-------- Data

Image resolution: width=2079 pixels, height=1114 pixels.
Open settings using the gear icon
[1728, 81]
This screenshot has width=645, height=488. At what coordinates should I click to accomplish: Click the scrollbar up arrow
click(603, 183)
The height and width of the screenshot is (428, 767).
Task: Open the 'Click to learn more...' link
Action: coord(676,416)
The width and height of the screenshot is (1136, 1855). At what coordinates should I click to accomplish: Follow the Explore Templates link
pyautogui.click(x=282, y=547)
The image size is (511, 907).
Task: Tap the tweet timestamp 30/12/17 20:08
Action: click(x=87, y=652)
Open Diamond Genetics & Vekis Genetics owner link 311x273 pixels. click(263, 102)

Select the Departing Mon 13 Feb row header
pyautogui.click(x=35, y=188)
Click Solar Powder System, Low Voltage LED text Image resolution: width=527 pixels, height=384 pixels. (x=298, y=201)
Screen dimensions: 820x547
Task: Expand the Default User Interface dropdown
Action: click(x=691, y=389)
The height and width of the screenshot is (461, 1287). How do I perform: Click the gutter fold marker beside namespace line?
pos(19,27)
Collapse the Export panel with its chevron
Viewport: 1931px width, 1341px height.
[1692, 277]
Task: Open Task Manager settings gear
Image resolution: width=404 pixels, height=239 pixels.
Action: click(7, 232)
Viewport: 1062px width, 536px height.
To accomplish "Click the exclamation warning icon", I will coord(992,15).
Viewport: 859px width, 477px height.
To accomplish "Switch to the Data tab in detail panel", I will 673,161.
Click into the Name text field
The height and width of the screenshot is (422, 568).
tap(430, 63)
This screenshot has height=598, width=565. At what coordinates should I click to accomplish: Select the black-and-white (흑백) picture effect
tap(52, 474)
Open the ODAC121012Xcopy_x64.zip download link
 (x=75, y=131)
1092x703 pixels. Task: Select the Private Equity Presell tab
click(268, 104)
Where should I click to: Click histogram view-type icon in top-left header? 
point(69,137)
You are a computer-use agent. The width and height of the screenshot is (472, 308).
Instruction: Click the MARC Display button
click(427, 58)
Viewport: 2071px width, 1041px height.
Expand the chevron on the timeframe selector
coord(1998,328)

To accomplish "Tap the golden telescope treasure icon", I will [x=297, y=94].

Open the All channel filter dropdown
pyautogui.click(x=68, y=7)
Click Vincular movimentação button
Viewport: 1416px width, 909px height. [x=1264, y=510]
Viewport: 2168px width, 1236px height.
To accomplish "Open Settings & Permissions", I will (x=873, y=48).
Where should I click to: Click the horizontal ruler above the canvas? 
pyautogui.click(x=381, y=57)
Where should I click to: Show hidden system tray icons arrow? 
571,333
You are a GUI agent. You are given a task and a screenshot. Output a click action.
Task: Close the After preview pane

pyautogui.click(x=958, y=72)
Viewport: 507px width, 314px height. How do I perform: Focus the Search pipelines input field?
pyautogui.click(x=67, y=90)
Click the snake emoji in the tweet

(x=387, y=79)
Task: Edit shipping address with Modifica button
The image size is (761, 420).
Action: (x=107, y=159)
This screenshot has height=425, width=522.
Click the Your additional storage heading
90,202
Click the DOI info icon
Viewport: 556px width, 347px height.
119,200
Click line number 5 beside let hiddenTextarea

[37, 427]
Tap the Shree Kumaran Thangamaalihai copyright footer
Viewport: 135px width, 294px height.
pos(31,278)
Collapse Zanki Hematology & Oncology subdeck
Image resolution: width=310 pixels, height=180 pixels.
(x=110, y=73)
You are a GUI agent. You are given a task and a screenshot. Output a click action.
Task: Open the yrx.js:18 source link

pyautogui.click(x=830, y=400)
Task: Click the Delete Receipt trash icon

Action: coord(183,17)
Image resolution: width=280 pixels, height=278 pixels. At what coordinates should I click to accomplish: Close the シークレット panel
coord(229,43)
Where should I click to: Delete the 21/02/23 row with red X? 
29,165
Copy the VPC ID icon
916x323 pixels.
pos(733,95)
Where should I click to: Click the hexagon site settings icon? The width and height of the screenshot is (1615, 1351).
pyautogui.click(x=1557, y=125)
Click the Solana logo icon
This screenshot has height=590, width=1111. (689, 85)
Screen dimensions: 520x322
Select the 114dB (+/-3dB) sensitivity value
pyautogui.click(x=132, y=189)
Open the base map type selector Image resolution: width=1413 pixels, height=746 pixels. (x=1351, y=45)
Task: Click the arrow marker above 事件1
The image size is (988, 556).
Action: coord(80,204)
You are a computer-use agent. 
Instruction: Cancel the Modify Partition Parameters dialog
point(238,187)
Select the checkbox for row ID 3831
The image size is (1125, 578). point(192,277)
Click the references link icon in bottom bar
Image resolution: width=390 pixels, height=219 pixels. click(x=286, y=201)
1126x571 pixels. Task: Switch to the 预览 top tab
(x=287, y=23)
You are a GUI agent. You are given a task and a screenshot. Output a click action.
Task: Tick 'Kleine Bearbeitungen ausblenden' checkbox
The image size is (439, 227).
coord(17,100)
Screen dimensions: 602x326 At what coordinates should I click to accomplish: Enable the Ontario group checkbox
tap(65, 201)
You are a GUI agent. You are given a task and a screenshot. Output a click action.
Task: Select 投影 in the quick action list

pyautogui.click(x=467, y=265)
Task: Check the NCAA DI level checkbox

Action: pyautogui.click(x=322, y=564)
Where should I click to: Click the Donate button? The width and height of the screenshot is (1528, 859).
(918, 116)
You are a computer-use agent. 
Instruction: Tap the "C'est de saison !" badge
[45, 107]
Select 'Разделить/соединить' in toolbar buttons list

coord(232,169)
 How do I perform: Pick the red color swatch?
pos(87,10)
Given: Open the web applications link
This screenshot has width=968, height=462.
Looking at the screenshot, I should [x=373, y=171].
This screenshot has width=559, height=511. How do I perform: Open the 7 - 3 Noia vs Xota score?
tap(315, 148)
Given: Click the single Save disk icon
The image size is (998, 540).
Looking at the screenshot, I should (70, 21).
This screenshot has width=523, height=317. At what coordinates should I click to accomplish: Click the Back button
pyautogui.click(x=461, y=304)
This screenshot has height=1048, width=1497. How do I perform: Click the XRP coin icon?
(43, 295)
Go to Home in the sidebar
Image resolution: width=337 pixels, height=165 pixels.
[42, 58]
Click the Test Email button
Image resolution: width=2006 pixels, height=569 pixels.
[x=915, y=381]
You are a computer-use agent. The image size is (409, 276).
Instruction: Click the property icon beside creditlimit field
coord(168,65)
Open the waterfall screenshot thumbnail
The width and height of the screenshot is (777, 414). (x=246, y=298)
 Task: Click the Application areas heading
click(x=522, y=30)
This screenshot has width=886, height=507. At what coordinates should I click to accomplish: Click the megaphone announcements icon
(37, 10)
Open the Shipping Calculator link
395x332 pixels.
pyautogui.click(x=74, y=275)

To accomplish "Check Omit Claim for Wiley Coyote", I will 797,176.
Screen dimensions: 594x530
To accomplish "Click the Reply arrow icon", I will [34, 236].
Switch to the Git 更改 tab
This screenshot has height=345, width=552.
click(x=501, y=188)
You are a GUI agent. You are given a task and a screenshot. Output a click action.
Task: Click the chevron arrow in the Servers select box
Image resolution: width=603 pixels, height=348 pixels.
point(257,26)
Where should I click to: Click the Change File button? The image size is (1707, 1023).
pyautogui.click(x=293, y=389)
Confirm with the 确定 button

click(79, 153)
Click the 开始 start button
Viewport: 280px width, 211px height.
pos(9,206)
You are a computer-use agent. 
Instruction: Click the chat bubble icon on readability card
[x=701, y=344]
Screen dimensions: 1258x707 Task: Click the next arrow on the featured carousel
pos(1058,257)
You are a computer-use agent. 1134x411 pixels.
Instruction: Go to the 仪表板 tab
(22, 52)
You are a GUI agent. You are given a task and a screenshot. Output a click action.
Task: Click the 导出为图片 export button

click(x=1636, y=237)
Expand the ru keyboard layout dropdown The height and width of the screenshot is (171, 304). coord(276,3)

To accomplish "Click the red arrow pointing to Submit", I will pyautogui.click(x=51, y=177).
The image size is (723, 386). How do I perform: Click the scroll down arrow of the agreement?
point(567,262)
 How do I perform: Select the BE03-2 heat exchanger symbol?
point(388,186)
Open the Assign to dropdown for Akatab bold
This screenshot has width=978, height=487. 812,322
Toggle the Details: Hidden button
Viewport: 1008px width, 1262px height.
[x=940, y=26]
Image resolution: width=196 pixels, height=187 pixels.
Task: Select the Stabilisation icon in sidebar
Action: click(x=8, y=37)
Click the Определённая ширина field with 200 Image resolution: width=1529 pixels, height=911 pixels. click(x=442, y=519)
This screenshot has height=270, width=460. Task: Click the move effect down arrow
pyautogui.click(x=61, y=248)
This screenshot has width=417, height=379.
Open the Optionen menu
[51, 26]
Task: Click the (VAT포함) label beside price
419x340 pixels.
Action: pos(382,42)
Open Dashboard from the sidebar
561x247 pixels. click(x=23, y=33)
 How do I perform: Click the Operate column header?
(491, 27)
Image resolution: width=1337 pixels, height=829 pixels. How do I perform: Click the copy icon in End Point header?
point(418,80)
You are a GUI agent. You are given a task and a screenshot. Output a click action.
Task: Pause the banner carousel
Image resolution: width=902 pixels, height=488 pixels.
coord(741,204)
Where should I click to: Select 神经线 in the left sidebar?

----------------

Do this.
Copy the rows from the line with "1126x571 pixels. Task: Switch" to the line with "coord(17,100)", switching "checkbox" to "tick box" and keeping everything else the same.

Result.
1126x571 pixels. Task: Switch to the 预览 top tab
(x=287, y=23)
You are a GUI agent. You are given a task and a screenshot. Output a click action.
Task: Tick 'Kleine Bearbeitungen ausblenden' tick box
The image size is (439, 227).
coord(17,100)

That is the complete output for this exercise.